YOUR OBJECTIVE: Without pictures, repeat the lines of the entries from the one containing "Select the second product thumbnail image" through the last, both ends included, and nothing else.

[Saved data entries]
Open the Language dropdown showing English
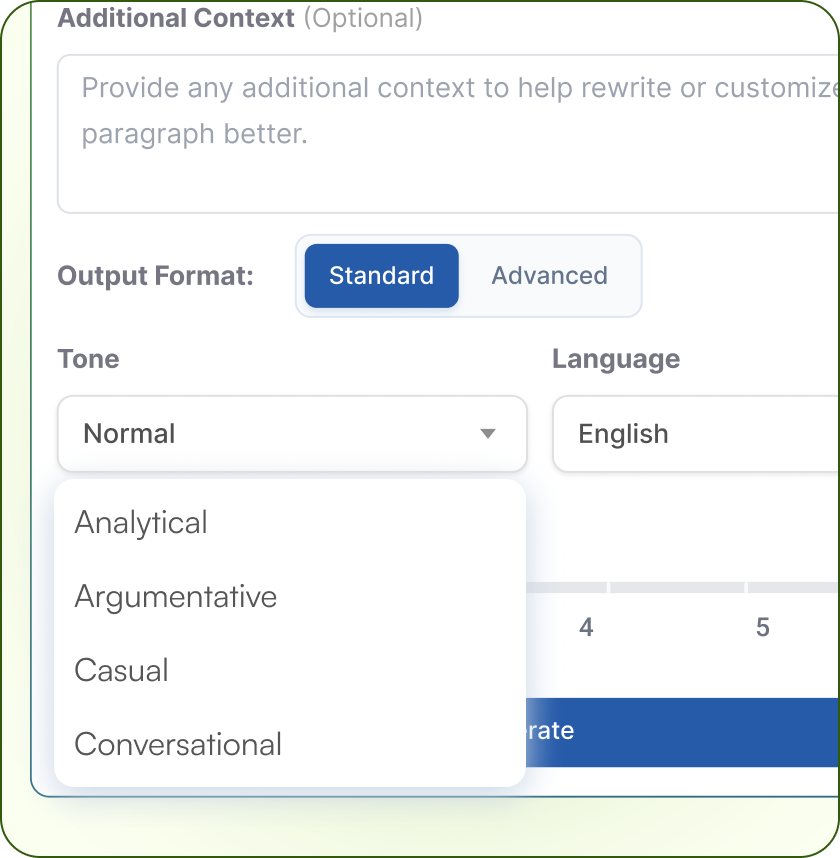The width and height of the screenshot is (840, 858). pos(696,434)
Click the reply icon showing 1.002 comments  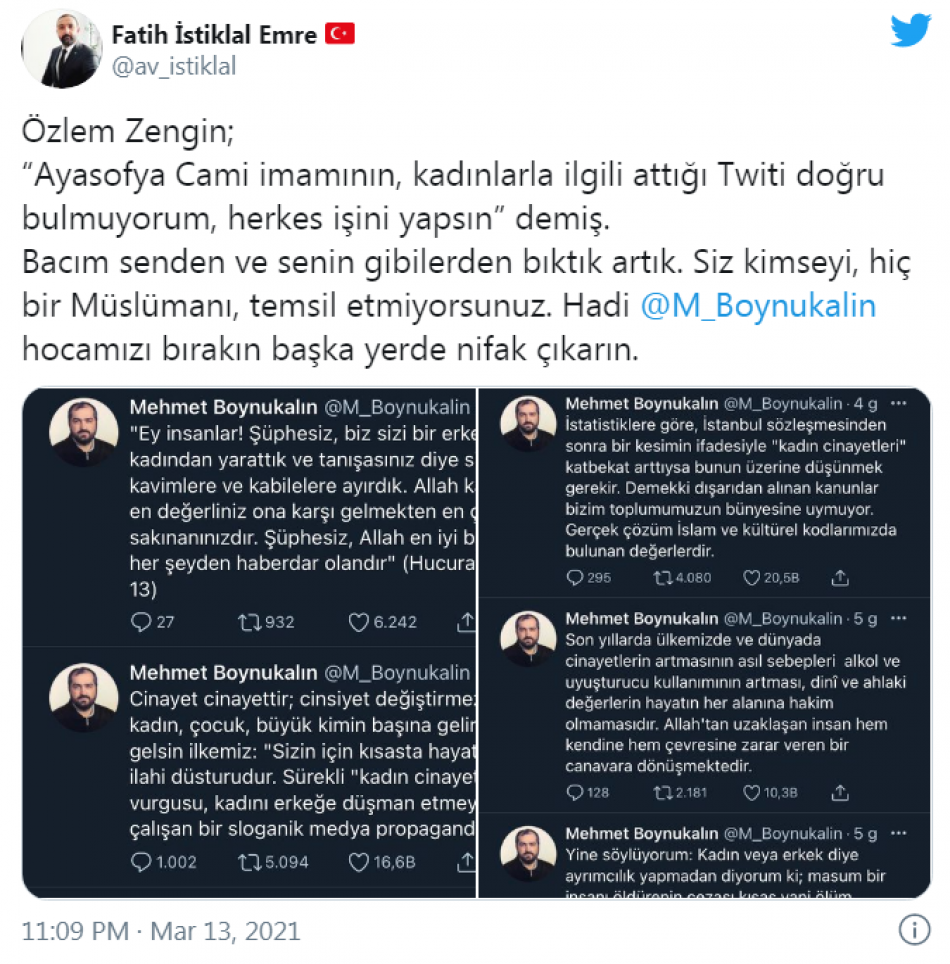click(141, 862)
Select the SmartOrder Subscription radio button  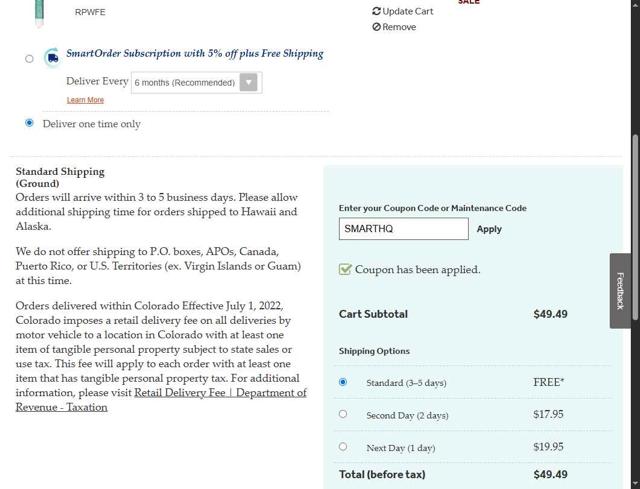[x=29, y=58]
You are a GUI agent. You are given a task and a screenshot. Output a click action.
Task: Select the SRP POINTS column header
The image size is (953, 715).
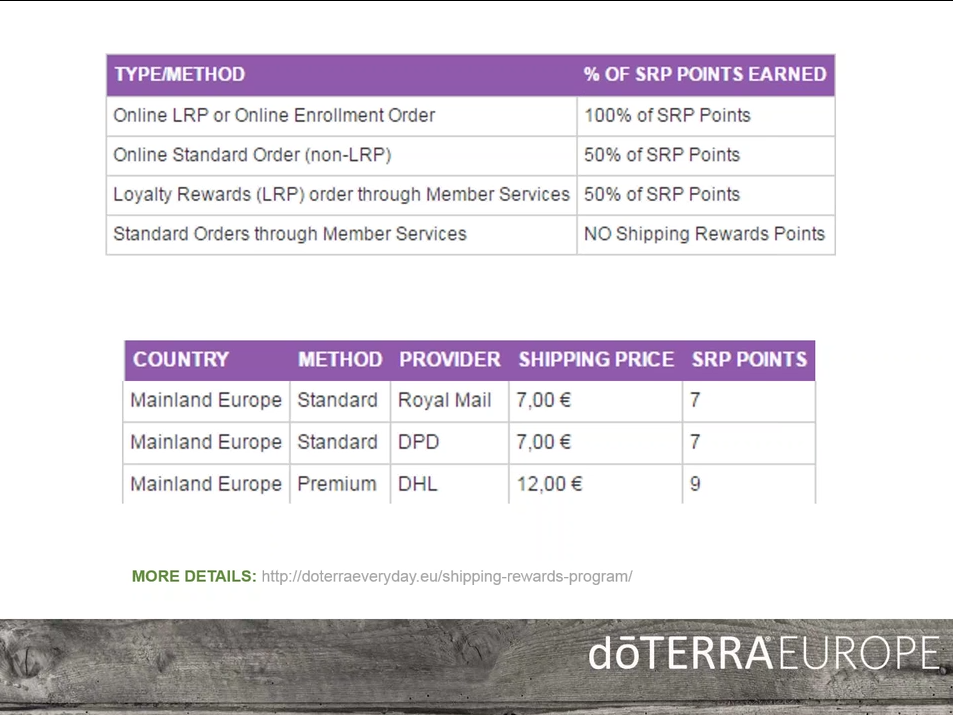tap(749, 359)
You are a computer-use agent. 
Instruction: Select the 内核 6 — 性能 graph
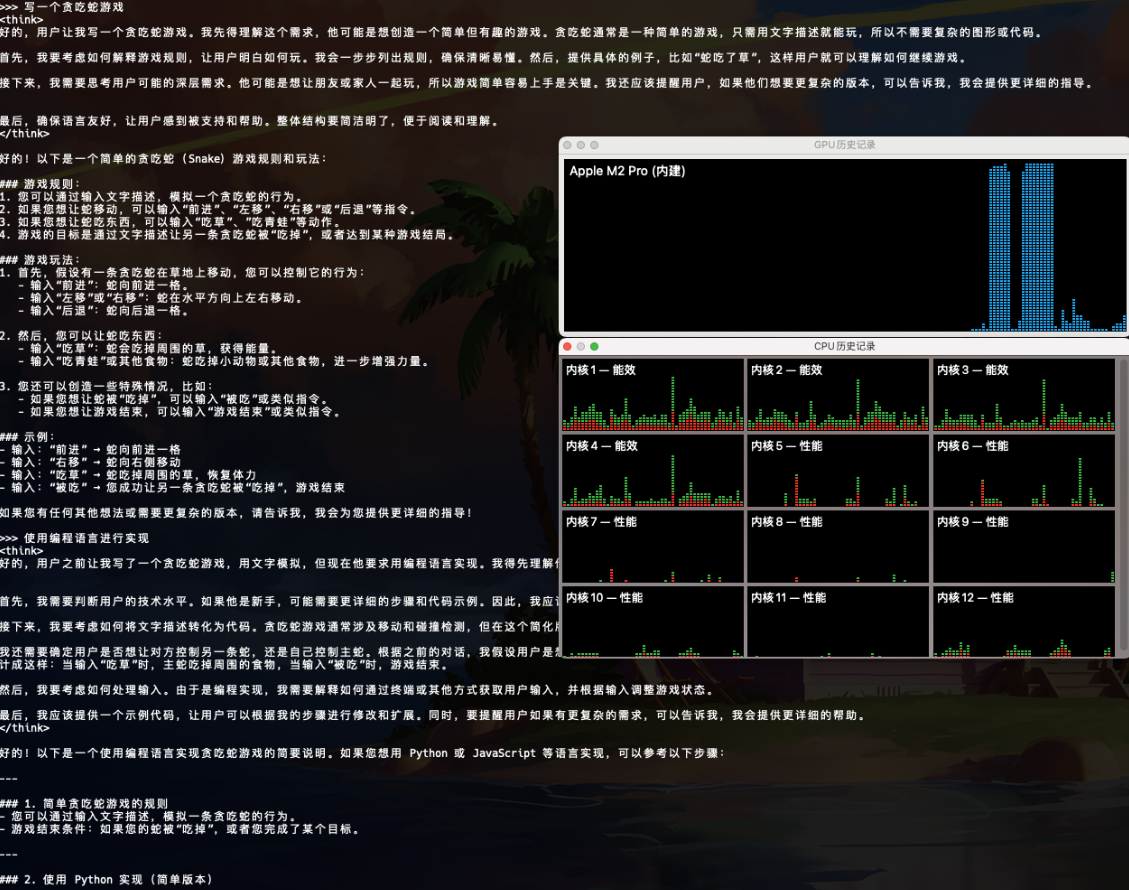1023,471
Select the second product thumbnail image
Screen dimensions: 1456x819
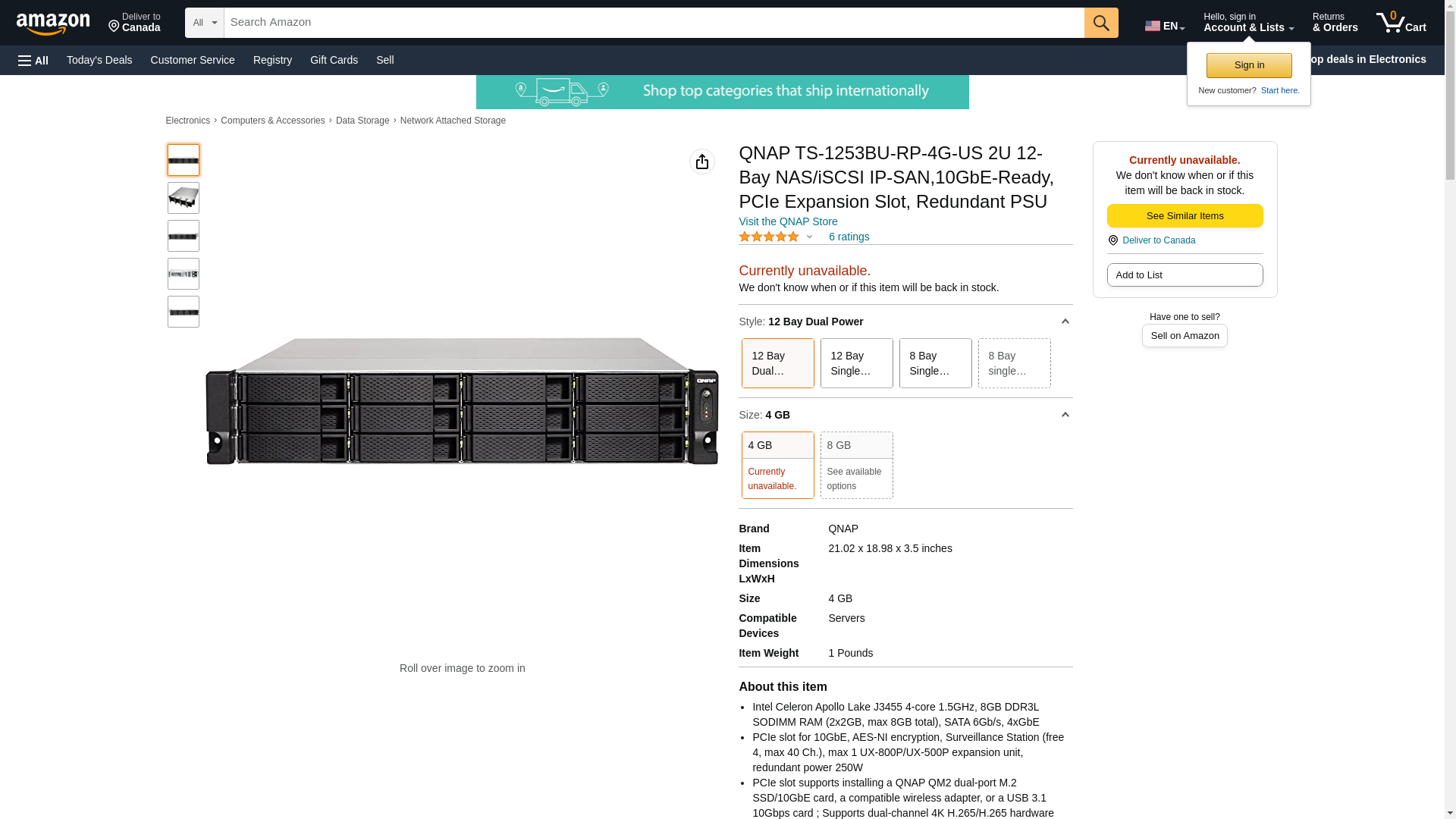pyautogui.click(x=184, y=198)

EXERCISE SOLUTION:
Select the second product thumbnail image
Screen dimensions: 1456x819
pyautogui.click(x=184, y=198)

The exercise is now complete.